Now, October 2008’s crash came nearly a year into a broader downturn. It was also a classic, 19th century-style bank panic. When credit markets froze, it became blatantly clear the economy was in recession and would suffer for a considerable time.
By contrast, today’s move is only weeks old. We have no clarity on the scope of the economic impact, and there is little historical precedent of even huge pandemics themselves causing lasting economic or market damage. However, it seems crystal clear that the longer interruptions to economic activity persist, the worse their impact will be. Perhaps it won’t be clear right away, as forecasts of trouble may have caused some to pull forward April or May consumption into March. But you should expect negative fallout to some uncertain extent.
How long this interruption lasts is key. Some latched onto President Trump’s words on March 16 to figure July or August was reasonable, a statement refuted by Trump and medical professionals later in the same conference. (They said that was an estimate of when the disease may peter out, not how long disruptions to business may last.)
Suffice it to say, that uncertainty highlighted a simple fact: No one knows when this downturn will end. Similarly, in 2008, Buffett said he had no idea when the downturn would end. But then as now, investors face the same question: With all this uncertainty, what should you do from here?
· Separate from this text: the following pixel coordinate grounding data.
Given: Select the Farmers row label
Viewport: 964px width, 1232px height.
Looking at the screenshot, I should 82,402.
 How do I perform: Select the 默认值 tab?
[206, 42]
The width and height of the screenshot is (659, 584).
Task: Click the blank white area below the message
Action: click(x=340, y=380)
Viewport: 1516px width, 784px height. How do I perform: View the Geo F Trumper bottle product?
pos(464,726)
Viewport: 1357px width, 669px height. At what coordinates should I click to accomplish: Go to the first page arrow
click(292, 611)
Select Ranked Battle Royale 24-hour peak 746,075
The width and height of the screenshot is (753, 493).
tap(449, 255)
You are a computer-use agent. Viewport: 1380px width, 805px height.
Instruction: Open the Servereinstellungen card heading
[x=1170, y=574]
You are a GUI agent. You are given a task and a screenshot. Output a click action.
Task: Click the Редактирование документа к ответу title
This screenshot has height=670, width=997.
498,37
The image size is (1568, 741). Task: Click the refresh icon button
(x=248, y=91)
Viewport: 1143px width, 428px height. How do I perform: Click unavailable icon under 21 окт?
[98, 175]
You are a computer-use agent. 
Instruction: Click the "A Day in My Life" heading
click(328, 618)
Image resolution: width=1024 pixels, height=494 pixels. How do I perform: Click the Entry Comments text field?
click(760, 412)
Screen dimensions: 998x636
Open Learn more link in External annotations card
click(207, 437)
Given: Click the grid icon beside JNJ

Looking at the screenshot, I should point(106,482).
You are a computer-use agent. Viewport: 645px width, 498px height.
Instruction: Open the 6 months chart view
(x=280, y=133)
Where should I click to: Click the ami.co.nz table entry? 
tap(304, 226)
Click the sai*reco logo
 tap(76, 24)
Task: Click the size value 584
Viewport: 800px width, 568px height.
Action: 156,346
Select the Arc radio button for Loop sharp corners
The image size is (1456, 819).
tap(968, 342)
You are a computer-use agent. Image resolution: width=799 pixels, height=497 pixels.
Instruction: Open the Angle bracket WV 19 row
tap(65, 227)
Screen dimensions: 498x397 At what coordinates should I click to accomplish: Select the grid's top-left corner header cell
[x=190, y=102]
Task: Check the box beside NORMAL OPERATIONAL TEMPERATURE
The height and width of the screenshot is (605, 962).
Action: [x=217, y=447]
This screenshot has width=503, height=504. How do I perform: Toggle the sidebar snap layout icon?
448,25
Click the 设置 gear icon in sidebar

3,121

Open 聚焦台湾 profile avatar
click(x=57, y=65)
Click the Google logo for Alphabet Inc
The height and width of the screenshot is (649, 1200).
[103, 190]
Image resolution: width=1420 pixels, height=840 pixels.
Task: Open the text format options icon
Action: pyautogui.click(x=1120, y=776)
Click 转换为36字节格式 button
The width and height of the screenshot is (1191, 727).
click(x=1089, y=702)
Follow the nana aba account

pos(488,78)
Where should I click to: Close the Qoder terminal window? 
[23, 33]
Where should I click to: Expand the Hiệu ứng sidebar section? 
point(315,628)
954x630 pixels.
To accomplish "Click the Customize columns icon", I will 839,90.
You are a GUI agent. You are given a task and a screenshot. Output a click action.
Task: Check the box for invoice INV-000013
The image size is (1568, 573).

To my mind, the answer is clear. While the near-term future is hazy, bull markets have always followed bears historically. That suggests markets will eventually deal with this panic as they have panics in the past. They factor the crowd’s emotions into prices—eventually overreacting and depressing prices far beyond what economic reality merits. That sets up a snapback when reality isn’t as bad as feared—kicking off a new rally long before economic data and reality suggest it is justified. Look no further than Black Monday in 1987, the dot-com bear’s 2002 – 2003 bottom or the Global Financial Crisis’s end in March 2009 for examples.
A classic mistake investors make, cycle in and cycle out, is trying to dodge all downside and waiting to see “good news” to justify taking an optimistic stand and owning stocks. Maybe, today, that means looking for the virus to ebb—as it already is in China. Maybe it means looking for sports events and festivals to restart or unfettered travel to return. Maybe it will be data showing the economy has moved beyond the coronavirus. To me, that would be erroneous. Believe the old adage that it is always darkest before dawn.[i] Own stocks based on faith—faith in capitalism and adaptable, free markets. Faith in the creativity of problem-solving business people and more. These forces have overcome countless challenges in history—wars, recessions and more. Today is unique in some ways, but it doesn’t seem uniquely more threatening.
In the short run, that view may not look pretty. Pessimism will likely surge in the short run—I already see articles dripping with it now. Based on the S&P 500, Buffett’s decision to “Buy American” didn’t look great for five months after his column ran, either. But a year out, US stocks were up 14.9%.[ii] Five years later? 103.3%.[iii] The precise timing may have been imperfect, but the wisdom of dogged optimism proved timeless. This time doesn’t seem any different.
[i] Yes, I know this is factually wrong, but that’s not important to understanding the gist of the message.
[ii] Source: FactSet, as of 3/17/2020. S&P 500 total return, 10/16/2008 – 10/16/2009.
[iii] Ibid. S&P 500 total return, 10/16/2008 – 10/16/2013.